# WHAT THIS TASK INVOLVES
Your answer must be the exact lines from the one holding "800x618 pixels. At" through the last line of the records below, with no pictures.

*** Opening DATA TO EXAMINE ***

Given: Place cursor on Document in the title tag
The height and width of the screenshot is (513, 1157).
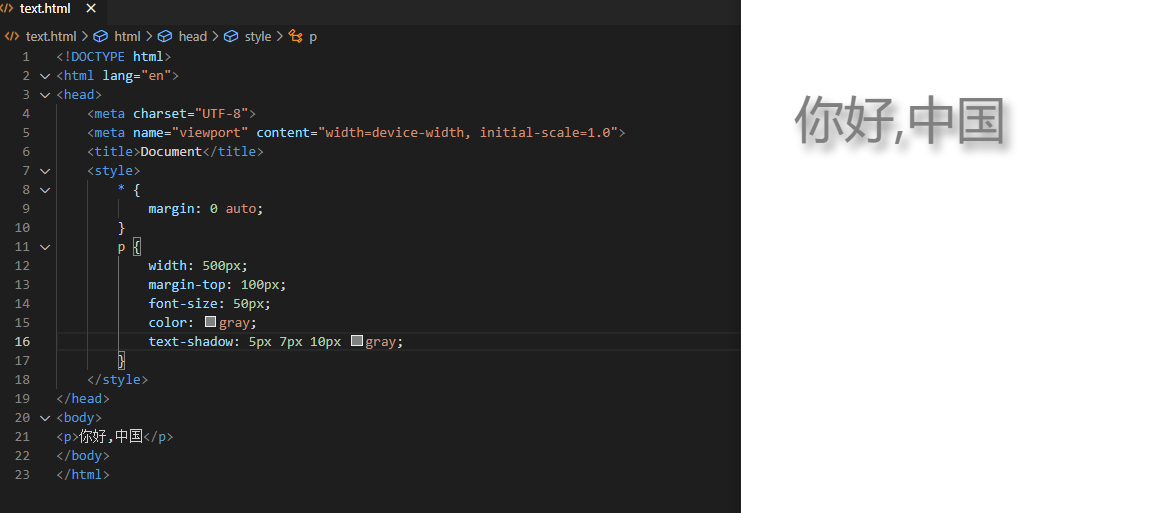Looking at the screenshot, I should (170, 152).
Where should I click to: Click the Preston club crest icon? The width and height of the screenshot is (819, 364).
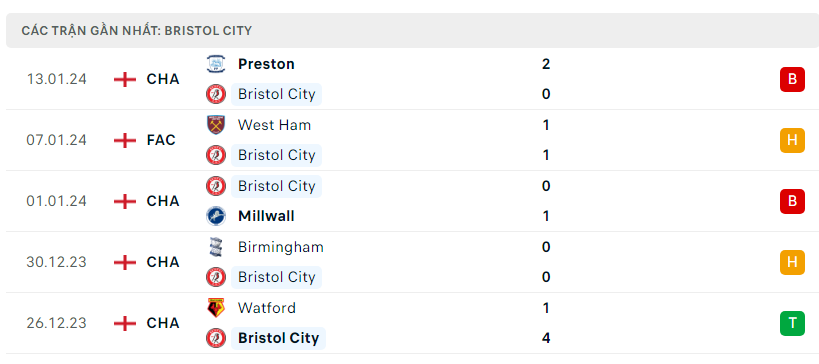(x=216, y=64)
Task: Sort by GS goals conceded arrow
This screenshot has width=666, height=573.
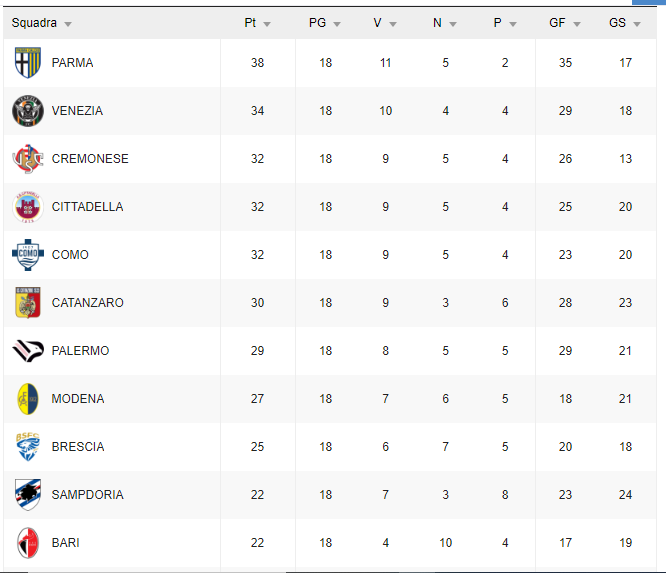Action: 637,24
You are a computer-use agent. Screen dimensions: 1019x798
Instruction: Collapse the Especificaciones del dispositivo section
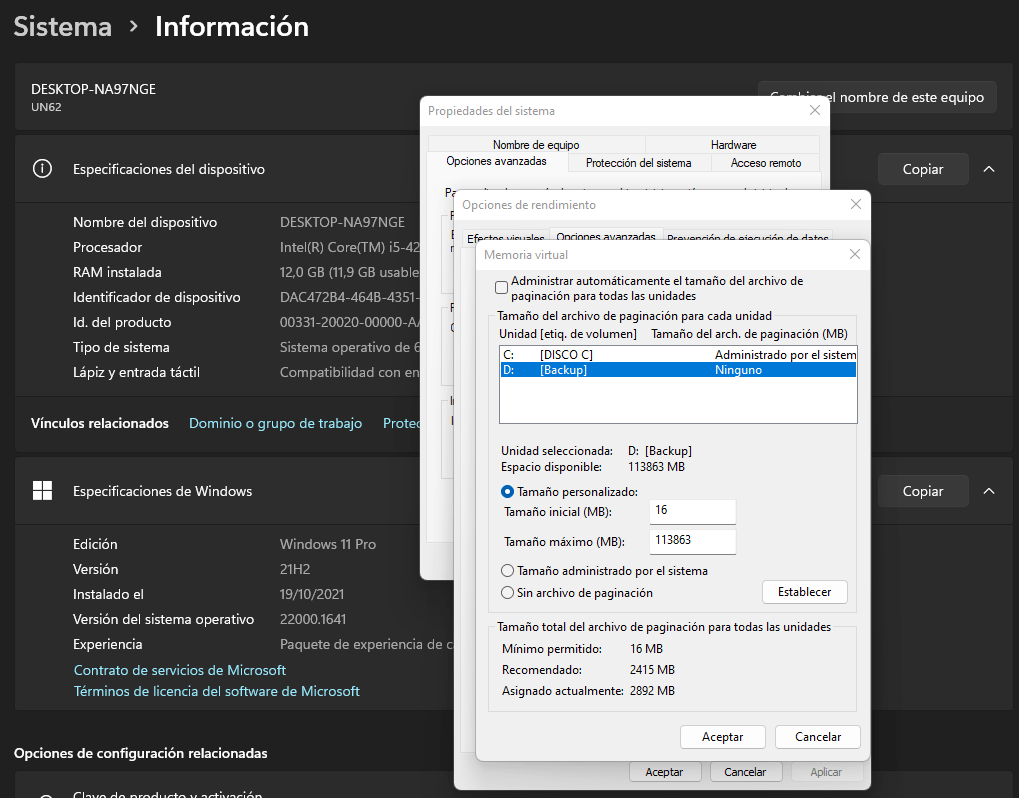click(x=989, y=169)
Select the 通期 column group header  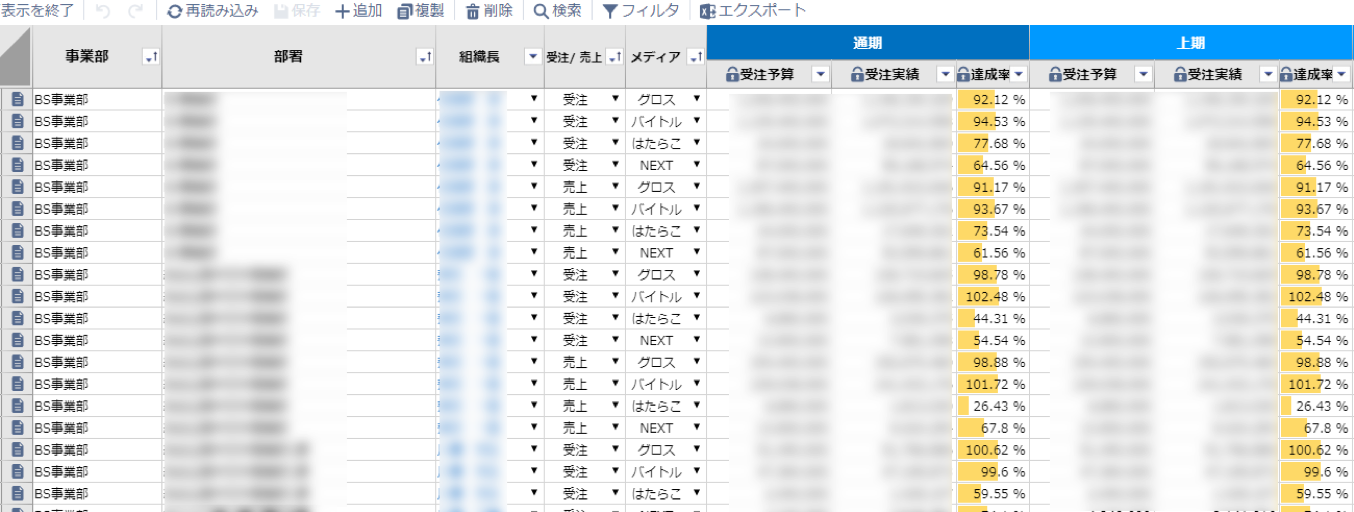point(867,43)
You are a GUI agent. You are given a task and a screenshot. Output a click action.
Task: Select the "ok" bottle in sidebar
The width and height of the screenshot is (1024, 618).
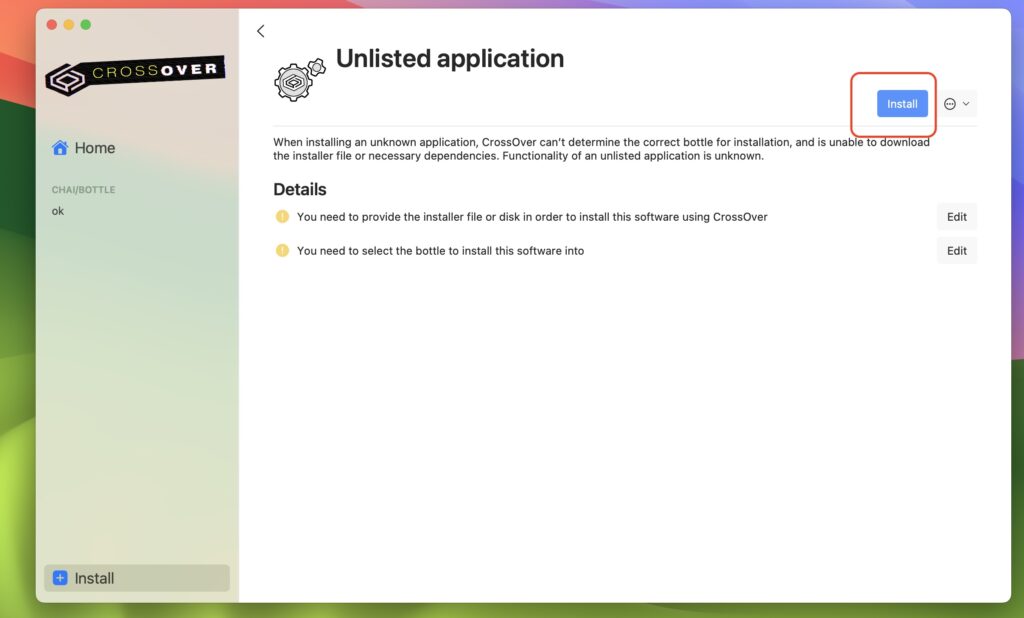point(58,211)
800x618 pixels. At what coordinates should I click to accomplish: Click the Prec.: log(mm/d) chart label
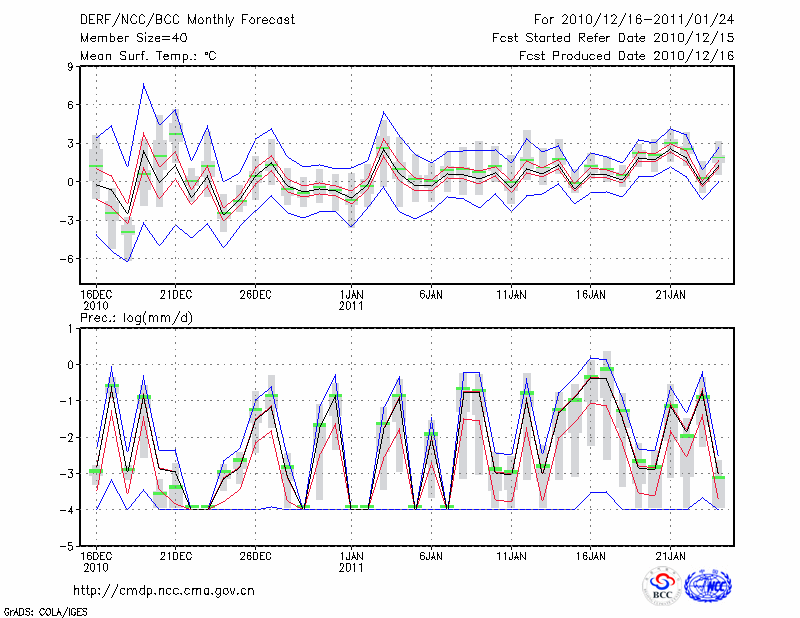point(137,317)
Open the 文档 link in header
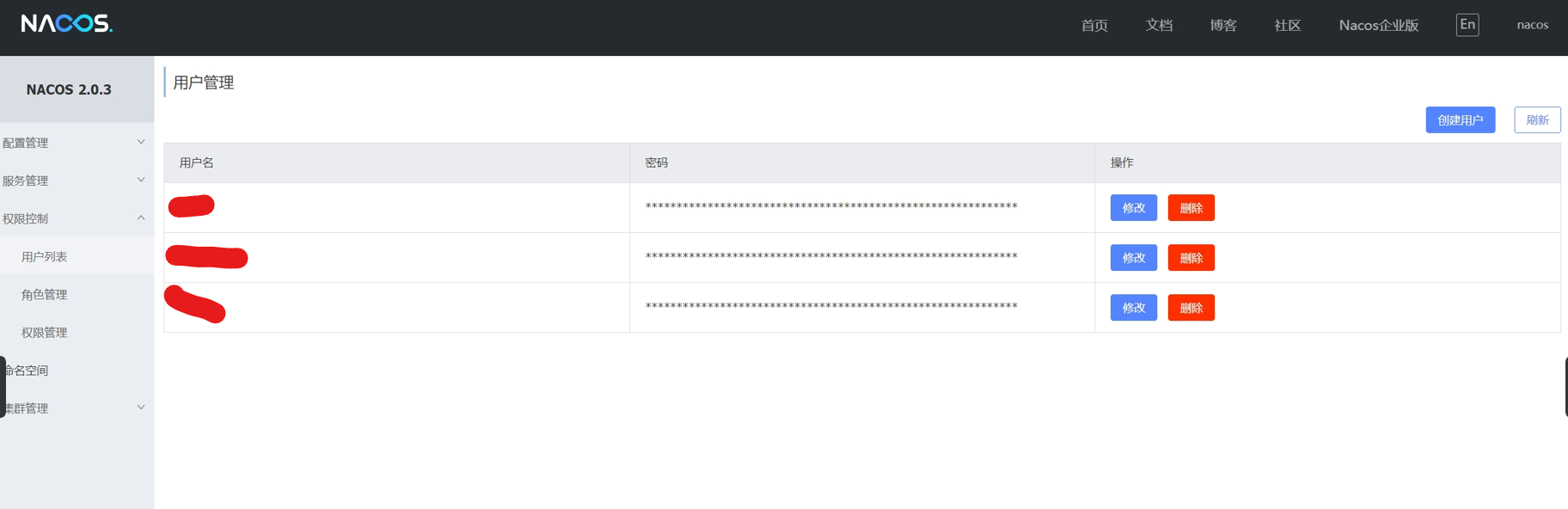This screenshot has width=1568, height=509. (1159, 26)
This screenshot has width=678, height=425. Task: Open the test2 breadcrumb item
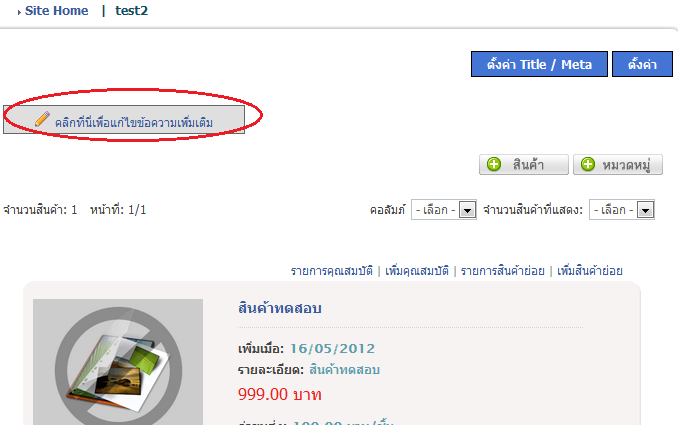[131, 11]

*** Closing DATA TO EXAMINE ***

# ANSWER
800x618 pixels. At what coordinates should I click to accomplish: Click the Prec.: log(mm/d) chart label
point(137,317)
Open the 文档 link in header
This screenshot has width=1568, height=509. (1159, 26)
This screenshot has width=678, height=425. Task: Open the test2 breadcrumb item
[131, 11]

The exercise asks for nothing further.